Identification of pathogenic mutations in familial hypertrophic cardiomyopathy and analysis of genotype-phenotype

目的研究中国人家族性肥厚型心肌病的致病基因突变位点,分析其基因型与表型的关系。方法利用目标区域重测序技术,对一个中国肥厚型心肌病家系先证者的64个与遗传性心肌病相关的基因进行筛查。Sanger测序验证可疑突变位点并筛查家系成员8例和正常个体100例,同时分析家系突变携带者4例的临床表型特点。结果本家系中包括先证者在内的4例存活家系成员携带MYBPC3基因c.1377del C突变,在100例正常对照中未发现此突变。携带者中有2例确诊为肥厚型心肌病,均表现为室间隔肥厚,另外2例为无症状携带者,心电图和超声心动图均未见异常。家系中有3例猝死,4例有晕厥史,3例发病年龄小于40岁,2例在40岁后发病。结论基因检测在肥厚型心肌病鉴别诊断和家系筛查中有重要的临床意义。
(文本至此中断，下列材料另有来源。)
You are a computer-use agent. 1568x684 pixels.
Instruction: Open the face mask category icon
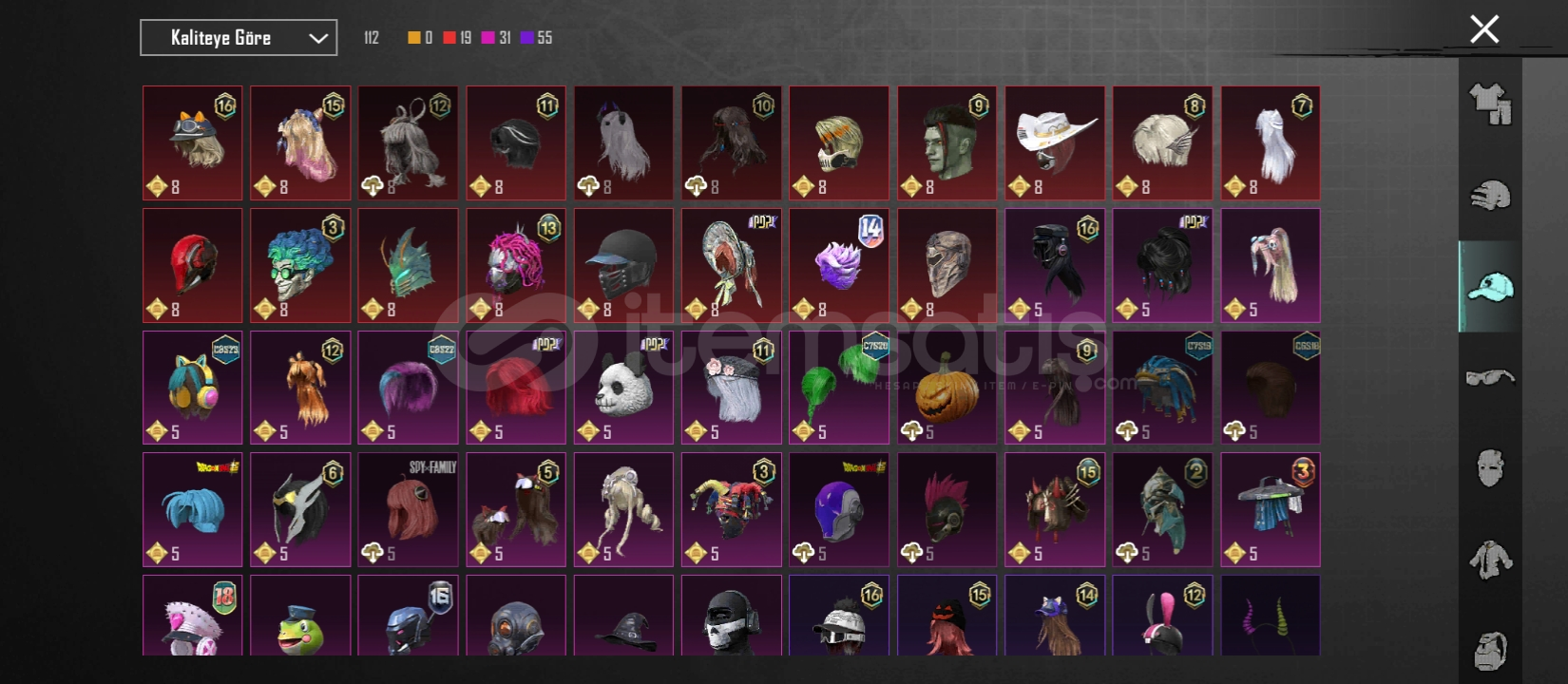click(1490, 468)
Objective To identify the mutations of pathogenic gene of familial hypertrophic cardiomyopathy （HCM） in China,and analyze the genotype-phenotype correlation. Methods A Chinese family with HCM was investigated. Targeted resequencing was performed in the proband based on a custom AmpliSeq panel which includes 64 candidate pathogenic genes for cardiomyopathies. Sanger sequencing was used to validate suspicious mutation sites and screened family members in 8 cases and 100 normal individuals,and analyzed the clinical phenotype of 4 cases of mutant carriers. The genotype-phenotype relationship in the family was analyzed. Results A frameshift mutation,c. 1377delC,was identified in the MYBPC3 gene in four alive family members,including the proband,which was not detected in 100 normal controls. Two mutation carriers were diagnosed with HCM,with the involvement of ventricular septum. The other two asymptomatic mutation carriers were found without positive finding in electrocardiogram and echocardiogram. In this pedigree,sudden cardiac death occurred in 3 family members,while syncope was presented in 4 members. Onset age less than 40 was observed in three members,while two members were diagnosed HCM after the age of 40. Conclusions Genetic test is very important in the differential diagnosis and pedigree screening of HCM.